[Dataset records]
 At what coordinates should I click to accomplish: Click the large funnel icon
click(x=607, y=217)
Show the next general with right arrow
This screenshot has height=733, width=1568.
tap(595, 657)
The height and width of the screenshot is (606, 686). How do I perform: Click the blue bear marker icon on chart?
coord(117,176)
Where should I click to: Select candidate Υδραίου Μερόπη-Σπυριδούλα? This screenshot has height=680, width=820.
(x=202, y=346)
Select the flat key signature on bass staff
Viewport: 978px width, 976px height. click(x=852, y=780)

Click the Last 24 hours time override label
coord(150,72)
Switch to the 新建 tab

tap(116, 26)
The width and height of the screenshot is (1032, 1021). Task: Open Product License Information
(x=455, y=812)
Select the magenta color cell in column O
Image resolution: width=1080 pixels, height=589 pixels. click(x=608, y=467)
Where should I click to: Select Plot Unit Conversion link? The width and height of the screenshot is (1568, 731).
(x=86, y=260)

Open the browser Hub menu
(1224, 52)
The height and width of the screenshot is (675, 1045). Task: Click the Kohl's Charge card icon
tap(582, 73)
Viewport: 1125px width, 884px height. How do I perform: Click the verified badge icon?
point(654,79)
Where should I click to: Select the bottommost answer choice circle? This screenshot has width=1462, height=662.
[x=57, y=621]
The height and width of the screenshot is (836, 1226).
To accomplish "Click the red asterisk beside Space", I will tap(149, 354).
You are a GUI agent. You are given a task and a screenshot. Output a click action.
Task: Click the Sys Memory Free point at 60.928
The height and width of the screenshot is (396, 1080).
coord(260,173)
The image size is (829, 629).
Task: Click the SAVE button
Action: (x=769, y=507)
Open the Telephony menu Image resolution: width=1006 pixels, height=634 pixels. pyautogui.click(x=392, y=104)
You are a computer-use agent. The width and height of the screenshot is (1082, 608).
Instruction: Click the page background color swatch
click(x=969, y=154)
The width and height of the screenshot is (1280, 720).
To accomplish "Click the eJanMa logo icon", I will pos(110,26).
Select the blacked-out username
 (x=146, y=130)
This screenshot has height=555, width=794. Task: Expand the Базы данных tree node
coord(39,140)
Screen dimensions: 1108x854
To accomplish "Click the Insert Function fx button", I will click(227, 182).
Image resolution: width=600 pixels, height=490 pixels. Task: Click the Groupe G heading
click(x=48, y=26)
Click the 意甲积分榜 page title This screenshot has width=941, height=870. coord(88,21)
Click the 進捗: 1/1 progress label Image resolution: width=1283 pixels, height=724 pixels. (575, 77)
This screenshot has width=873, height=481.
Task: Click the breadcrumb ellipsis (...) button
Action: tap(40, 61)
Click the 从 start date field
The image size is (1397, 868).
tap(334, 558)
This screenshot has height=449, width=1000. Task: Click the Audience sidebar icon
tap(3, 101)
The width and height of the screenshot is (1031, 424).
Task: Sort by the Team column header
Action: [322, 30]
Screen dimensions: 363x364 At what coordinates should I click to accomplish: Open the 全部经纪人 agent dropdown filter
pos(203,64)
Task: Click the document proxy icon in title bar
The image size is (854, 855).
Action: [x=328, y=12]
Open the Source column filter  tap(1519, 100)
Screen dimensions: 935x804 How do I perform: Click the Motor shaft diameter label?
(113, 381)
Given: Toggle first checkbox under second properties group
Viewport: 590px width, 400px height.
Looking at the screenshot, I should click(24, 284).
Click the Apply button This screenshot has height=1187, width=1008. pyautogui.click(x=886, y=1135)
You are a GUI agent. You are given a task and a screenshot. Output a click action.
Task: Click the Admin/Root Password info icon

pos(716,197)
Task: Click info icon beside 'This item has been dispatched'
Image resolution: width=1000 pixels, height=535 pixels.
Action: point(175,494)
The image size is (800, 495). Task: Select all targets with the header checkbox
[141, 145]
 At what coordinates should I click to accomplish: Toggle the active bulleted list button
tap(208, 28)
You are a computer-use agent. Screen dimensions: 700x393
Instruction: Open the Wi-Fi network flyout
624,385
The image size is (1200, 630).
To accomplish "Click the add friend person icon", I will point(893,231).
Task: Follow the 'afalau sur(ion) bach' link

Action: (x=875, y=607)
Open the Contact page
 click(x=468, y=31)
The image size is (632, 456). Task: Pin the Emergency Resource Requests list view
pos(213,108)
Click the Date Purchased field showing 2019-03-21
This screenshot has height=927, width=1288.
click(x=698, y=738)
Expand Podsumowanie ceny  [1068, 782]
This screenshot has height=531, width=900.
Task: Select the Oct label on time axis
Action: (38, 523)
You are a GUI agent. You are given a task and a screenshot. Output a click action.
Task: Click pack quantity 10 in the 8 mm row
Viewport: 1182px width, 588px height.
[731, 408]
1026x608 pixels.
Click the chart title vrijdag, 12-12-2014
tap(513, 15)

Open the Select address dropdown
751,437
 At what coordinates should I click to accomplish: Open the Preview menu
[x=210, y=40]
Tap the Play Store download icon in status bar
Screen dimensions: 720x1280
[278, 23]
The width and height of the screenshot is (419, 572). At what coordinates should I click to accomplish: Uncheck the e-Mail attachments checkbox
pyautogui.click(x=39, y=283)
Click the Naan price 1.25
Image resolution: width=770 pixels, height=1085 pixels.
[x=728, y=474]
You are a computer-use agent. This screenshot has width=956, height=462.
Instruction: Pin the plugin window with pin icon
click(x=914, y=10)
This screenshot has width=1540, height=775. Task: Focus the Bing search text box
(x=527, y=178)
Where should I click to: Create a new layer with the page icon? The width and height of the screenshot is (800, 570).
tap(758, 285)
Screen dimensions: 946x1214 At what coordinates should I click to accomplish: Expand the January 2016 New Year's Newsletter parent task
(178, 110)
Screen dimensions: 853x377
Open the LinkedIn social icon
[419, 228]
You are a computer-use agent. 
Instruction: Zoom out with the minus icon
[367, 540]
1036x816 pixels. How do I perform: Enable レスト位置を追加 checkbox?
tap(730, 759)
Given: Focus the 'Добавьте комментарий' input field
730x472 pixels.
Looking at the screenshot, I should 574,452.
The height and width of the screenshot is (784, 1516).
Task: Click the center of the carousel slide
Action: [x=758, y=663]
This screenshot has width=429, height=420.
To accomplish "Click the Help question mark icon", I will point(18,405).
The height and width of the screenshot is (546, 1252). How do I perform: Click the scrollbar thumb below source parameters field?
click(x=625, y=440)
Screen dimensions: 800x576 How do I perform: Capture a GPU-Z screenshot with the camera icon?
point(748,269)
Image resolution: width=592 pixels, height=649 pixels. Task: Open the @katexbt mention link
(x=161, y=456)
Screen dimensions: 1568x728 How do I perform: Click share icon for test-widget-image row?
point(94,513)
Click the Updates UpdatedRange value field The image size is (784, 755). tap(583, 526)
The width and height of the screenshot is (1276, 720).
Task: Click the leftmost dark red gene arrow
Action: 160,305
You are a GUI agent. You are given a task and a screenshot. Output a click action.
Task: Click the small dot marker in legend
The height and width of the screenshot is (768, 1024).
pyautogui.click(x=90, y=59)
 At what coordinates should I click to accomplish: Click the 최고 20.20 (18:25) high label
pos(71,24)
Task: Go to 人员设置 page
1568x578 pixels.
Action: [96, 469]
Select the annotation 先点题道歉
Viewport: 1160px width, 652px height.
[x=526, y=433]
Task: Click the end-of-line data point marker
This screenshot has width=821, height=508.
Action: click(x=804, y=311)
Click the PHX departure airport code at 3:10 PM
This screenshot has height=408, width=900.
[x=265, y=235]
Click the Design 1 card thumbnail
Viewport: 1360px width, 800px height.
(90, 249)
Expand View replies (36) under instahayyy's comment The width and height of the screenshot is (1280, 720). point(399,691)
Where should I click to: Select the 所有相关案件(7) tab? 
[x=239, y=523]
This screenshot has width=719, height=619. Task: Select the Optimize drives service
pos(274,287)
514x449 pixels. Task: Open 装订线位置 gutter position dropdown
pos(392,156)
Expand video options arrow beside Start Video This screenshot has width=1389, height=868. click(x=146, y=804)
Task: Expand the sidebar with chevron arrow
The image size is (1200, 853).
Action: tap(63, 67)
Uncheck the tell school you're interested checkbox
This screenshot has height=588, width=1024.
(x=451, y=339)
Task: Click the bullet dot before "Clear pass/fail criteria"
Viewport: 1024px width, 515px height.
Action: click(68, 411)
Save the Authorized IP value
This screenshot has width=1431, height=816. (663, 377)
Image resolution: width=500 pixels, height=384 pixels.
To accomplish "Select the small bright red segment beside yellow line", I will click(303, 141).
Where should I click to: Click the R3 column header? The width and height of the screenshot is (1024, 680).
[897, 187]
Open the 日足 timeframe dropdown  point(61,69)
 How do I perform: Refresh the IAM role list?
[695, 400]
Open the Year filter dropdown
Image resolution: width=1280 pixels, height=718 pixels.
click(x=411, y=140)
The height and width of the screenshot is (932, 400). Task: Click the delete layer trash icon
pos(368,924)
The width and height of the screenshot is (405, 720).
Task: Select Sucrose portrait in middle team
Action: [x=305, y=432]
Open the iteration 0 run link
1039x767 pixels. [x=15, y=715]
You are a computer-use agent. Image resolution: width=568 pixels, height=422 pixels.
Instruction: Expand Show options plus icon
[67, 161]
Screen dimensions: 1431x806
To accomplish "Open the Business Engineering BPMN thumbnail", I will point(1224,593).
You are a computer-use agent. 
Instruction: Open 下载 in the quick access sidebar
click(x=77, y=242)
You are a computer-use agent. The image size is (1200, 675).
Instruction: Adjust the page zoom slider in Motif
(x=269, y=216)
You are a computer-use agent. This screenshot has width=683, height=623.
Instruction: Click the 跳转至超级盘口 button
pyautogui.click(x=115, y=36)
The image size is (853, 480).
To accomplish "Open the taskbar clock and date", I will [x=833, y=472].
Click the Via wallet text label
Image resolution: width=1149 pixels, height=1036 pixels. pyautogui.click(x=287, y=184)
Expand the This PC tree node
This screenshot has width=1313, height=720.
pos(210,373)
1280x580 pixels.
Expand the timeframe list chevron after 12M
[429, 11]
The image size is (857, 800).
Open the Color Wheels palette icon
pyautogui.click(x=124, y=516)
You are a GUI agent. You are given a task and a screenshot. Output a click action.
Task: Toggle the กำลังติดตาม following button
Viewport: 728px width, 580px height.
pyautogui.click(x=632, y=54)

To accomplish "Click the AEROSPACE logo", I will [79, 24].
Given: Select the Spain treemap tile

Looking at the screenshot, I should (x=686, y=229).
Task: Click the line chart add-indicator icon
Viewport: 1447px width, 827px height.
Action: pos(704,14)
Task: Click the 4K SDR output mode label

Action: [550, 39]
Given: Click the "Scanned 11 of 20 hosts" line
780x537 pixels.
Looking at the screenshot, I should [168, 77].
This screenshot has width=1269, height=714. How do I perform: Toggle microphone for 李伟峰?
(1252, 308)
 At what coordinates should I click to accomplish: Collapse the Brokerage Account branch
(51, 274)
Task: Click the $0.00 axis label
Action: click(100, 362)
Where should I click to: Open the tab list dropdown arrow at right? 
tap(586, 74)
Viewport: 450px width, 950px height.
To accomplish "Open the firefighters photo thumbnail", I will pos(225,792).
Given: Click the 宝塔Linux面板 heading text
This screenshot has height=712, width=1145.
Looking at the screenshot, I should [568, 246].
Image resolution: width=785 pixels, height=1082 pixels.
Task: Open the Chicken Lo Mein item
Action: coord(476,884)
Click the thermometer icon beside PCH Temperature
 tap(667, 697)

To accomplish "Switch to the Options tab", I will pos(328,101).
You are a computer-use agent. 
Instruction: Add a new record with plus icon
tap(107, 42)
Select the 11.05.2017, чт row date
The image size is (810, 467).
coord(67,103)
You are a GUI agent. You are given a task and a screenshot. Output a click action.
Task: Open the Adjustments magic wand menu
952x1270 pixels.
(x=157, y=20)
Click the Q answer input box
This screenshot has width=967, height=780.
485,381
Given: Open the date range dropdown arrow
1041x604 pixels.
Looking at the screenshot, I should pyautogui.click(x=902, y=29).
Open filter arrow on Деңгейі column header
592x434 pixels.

WHAT THIS TASK INVOLVES:
For every line above that includes the string "will", copy the line.

EXERCISE ANSWER:
To accomplish "Click the red asterisk beside Space", I will tap(149, 354).
To accomplish "Click the eJanMa logo icon", I will pos(110,26).
To accomplish "Click the Insert Function fx button", I will click(227, 182).
To accomplish "Click the add friend person icon", I will point(893,231).
To accomplish "Click the Help question mark icon", I will point(18,405).
To accomplish "Select the small bright red segment beside yellow line", I will click(303, 141).
To accomplish "Open the Business Engineering BPMN thumbnail", I will point(1224,593).
To accomplish "Open the taskbar clock and date", I will [x=833, y=472].
To accomplish "Click the AEROSPACE logo", I will [79, 24].
To accomplish "Open the firefighters photo thumbnail", I will pos(225,792).
To accomplish "Switch to the Options tab", I will pos(328,101).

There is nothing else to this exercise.